## ОТРЫВОК:

<<<<

Профессор Сигета встречает нас прямо на ступеньках своего лечебного заведения. Приглашает пройти к нему в кабинет. Рассказывает о работе госпиталя.
— Смотрите, — говорит он, и на стол ложится график. — Это кривая заболеваемости в стране, а это — у нас в Хиросиме. На диаграмме видна вздыбившаяся линия. Своим горбом она напоминает очертания Фудзиямы.
— А теперь прошу надеть халаты и пройдемте по палатам, — предлагает профессор.
Поднимаемся на второй, этаж. На площадках и в коридоре люди. Местные газеты и телевидение в информационных выпусках сообщили о приезде советских спортсменов. Разумеется, больные не думали, что смогут увидеть нас, обычные туристы шарахаются от госпиталя словно от чумы. Наши олимпийские награды пошли по рукам. Доктор, наклоняясь ко мне, говорит:
— Извините, нам надо успеть показать олимпийский трофей еще в одной палате.
На кровати, приподнявшись на локтях, нас ждет худенький паренек. Он пытается улыбаться, но уголки рта, дрогнув, не в силах растянуться в улыбке. Мы даем ему медали — два маленьких солнца, вернее, две миниатюрные его модели, кусочки другой, уже не доступной для него жизни. Он рассматривает их, переворачивает. Затем медали выскальзывают из рук. Тосио Хикаре падает на одеяло. Голова его откидывается на подушку.
Закрывая дверь, доктор шепотом говорит:
— Ему осталось жить день, от силы два. 6 августа 1945 года ему исполнилось четыре года.
Наш визит закончился. И только распрощавшись с доктором, узнаем о нем важную подробность. В тот жуткий день он тоже был в Хиросиме. И как Тосио Хикаре, он ждет вынесенного ему тогда приговора, стараясь успеть для других сделать как можно больше добра.
…С обзорной площадки город виден как на ладони. Опускаются сумерки. Уличные фонари рассыпали вдоль проспектов и вокруг площадей жемчуг своих огней.
Горы обступили Хиросиму с трех сторон. И даже от моря она укрыта буграми островов. Хиросима не на ладони, нет. Она где-то внизу, на донышке. И не слепой рок прокладывал по карте путь пилоту. Красивее и идеальнее полигон трудно было сыскать.
Возвращаемся притихшие, но в аэропорту Олимпиада вновь напоминает о себе. Пассажиры, узнав, кто мы такие, просят показать медали.
Награды переходят от одной группы к другой. Ребятня, любопытствующая откровеннее взрослых, надевает их.
— Поторапливайтесь. Самолет мы специально задержали на полчаса, — тактично просит нас тот же служащий. — Багаж ваш уже погружен, не беспокойтесь.

>>>>

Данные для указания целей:
<<<<

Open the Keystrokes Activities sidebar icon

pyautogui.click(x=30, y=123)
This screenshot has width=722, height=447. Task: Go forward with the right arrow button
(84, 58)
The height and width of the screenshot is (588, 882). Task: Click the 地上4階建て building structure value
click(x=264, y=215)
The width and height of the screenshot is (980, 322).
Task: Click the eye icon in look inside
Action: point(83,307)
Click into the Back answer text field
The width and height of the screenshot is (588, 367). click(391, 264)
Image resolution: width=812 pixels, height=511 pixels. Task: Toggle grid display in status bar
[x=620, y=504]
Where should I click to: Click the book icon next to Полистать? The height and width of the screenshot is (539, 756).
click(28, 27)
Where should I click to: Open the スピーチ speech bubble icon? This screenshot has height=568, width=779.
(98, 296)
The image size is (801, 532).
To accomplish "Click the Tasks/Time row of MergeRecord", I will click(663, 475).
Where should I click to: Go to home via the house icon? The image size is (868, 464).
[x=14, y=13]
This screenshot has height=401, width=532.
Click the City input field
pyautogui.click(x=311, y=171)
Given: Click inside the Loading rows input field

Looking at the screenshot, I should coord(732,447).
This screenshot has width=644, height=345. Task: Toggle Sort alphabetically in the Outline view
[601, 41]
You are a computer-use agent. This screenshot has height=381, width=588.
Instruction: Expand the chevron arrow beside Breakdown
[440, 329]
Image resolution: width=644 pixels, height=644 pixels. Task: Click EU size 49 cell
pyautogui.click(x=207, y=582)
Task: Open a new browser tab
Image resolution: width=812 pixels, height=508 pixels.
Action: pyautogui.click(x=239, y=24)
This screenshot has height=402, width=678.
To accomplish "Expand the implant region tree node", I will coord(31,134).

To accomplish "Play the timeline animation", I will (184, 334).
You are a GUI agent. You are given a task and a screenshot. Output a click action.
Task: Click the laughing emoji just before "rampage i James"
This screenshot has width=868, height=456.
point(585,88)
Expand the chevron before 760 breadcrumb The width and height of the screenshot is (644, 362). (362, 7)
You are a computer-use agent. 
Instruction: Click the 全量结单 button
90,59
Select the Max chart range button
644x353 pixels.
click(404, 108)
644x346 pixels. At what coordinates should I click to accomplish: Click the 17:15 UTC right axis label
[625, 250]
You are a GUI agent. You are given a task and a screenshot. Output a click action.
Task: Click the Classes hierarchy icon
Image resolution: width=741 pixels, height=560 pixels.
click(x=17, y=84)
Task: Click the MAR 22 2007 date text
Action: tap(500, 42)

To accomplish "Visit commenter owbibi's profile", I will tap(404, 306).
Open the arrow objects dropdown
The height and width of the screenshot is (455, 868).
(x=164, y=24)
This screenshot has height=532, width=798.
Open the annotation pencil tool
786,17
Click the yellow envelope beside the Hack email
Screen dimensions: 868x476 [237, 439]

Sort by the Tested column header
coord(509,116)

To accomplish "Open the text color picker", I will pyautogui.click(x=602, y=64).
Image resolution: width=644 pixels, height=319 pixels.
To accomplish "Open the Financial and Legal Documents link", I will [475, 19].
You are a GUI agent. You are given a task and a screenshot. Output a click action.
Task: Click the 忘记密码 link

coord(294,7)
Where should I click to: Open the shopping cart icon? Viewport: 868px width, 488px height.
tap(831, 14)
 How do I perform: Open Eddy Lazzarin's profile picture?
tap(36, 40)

>>>>

## ЗАДАНИЕ:
Перескажите отрывок в двух предложениях.

## ОТВЕТ К ЗАДАНИЮ:
Советские спортсмены посещают госпиталь в Хиросиме, где профессор Сигета водит их по палатам, а худенький паренек Тосио Хикаре держит в руках их медали, хотя, по словам доктора, ему осталось жить день или два; позже гости узнают, что и сам доктор был в Хиросиме в тот страшный день. Вечером они смотрят с обзорной площадки на город, окруженный горами, а в аэропорту пассажиры просят показать им олимпийские награды.